Набитое битком здание театра «Содружество актеров Таганки» – знак интереса, который театральная Москва питает к Татьяне Багановой, хореографу из Екатеринбурга, и к ее труппе «Провинциальные танцы». На этот, последний по времени багановский проект, сделанный по заказу французского фестиваля «Vostok», народ ломился особенно сильно. Ведь Баганова (дважды лауреат национальной премии «Золотая маска» за лучший спектакль современного танца, автор пластики в опере Большого театра «Огненный ангел») не показывала премьер давно. Причина уважительная: у Татьяны родился ребенок. Этот факт, не имеющий прямого отношения к хореографии, можно было б не упоминать, если б не очевидная в данном случае связь личной жизни постановщика с темой и обликом постановки.
До начала критики гадали, почему название «Post Engagement» на русский язык перевели достаточно вольно – «После вовлеченности». Ведь английское слово «Engagement» означает «приглашение», «свидание», «встреча», «дело», «занятие» и «помолвка». После просмотра вопрос отпал сам собой.
Задник – зияющая провалами разбитых окон стена дома.
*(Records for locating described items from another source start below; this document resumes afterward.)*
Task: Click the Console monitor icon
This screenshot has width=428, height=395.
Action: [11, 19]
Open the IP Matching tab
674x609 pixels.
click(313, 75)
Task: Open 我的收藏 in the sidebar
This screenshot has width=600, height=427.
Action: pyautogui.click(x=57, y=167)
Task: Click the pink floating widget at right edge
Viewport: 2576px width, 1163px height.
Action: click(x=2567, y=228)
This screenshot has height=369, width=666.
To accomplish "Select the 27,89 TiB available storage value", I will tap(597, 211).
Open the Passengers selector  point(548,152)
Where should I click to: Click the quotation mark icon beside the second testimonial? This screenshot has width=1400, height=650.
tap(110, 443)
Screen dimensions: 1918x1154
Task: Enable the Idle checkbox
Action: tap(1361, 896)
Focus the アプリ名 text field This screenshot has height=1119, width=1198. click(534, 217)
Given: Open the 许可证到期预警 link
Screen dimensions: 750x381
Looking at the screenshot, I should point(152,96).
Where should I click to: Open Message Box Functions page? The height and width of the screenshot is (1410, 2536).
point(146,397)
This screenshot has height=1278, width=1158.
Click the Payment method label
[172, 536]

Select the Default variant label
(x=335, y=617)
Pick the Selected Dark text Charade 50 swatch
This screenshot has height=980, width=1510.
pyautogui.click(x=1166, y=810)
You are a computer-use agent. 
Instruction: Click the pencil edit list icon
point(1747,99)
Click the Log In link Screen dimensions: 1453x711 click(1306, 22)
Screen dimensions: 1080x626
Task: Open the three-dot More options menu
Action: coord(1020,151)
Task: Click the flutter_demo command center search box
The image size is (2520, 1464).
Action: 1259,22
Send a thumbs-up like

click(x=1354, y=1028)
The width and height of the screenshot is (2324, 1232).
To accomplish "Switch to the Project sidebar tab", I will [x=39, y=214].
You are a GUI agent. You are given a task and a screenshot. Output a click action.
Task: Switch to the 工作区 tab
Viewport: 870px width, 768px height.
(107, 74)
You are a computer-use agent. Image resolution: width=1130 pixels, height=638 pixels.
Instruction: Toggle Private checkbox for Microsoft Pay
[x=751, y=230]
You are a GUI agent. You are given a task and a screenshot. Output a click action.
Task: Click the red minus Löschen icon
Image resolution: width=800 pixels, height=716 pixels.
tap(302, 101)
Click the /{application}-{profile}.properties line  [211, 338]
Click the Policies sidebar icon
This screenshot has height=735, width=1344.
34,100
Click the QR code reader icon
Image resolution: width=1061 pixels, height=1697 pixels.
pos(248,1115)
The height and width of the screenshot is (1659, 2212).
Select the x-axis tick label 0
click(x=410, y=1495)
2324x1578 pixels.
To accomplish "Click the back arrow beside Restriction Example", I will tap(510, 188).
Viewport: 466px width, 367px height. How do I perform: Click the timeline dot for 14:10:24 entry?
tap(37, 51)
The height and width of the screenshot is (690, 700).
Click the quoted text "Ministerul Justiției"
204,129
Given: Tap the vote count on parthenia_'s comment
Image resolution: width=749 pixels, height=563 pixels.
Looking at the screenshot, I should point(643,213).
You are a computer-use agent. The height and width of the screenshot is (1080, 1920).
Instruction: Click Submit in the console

Слева на стене – неожиданный и нелепый своей инородностью балкон в архитектурных «кружавчиках»: что-то вроде «балкона Джульетты» в Вероне, куда водят туристов, путающих литературу с жизнью. Свет – тусклый и рассеянный, как в питерских дворах-колодцах, яркость, бьющая по глазам, возникает только при включении ручных фонарей. Музыка француза Эрве Леграна – воющая и рыдающая скрипка, надрывное женское вокальное соло. На сцене четыре пары обывателей, пластически жующих типичную житейскую жвачку: «встретились» – «влюбились» – «поженились» – «родили чадо» – «расстались» – «снова встретились» et cetera.
Таким кажется проект Багановой, если смотреть на него современным концептуально-жестким взглядом. Но в том-то и дело, что автор спектакля настойчиво предлагает иной взгляд. В багановском ракурсе слово «обыватель» не имеет пренебрежительного оттенка, но происходит от «обыденности» космического толка, и всеобщая повторяемость человеческого полового ритуала имеет почти мистический характер. Кажется, что нет ничего важнее этих простецких норовистых парней, превращающихся в мужиков с наклеенными бородами, и этих заполошных простоволосых девиц, вместе со строгим пучком на голове обретающих тревогу жены за свою вторую половину. Их взаимодействие на сцене – метафора вечного расклада: он хочет добиться любви и верности, подсознательно стремясь на свободу, она готова все отдать, но жаждет постоянства.
Хореография спектакля Багановой, при всей условности и неиллюстративности отдельных па, все-таки построена так, чтобы вызвать у зрителя ощущение узнаваемости. Танец здесь – как жизнь: то встает на дыбы, то покорно распластывается. Вот наглядное воплощение слов «да убоится жена мужа своего». Вот женщины в прямом смысле путаются в ногах у мужчин, а воздушные шарики, засунутые под юбки, обозначают беременность. Рваные бросания мужчин и женщин друг другу в объятия с последующим отпихиванием на все четыре стороны – словно безответный вопрос: «Можно ли назвать свободой брак как осознанную необходимость?» Шаткие брезентовые стульчики, на которых сидят безымянные персонажи, – хорошая метафора такой неопределенности.
«После вовлеченности» – абсолютно правильный перевод с английского. Ты вовлечен в контакт (любовный, эротический, сексуальный, нравственный, психологический – называй как хочешь) до конца своих дней. По факту рождения. И никуда ты от этого не денешься. Так что контактируй – и не рыпайся.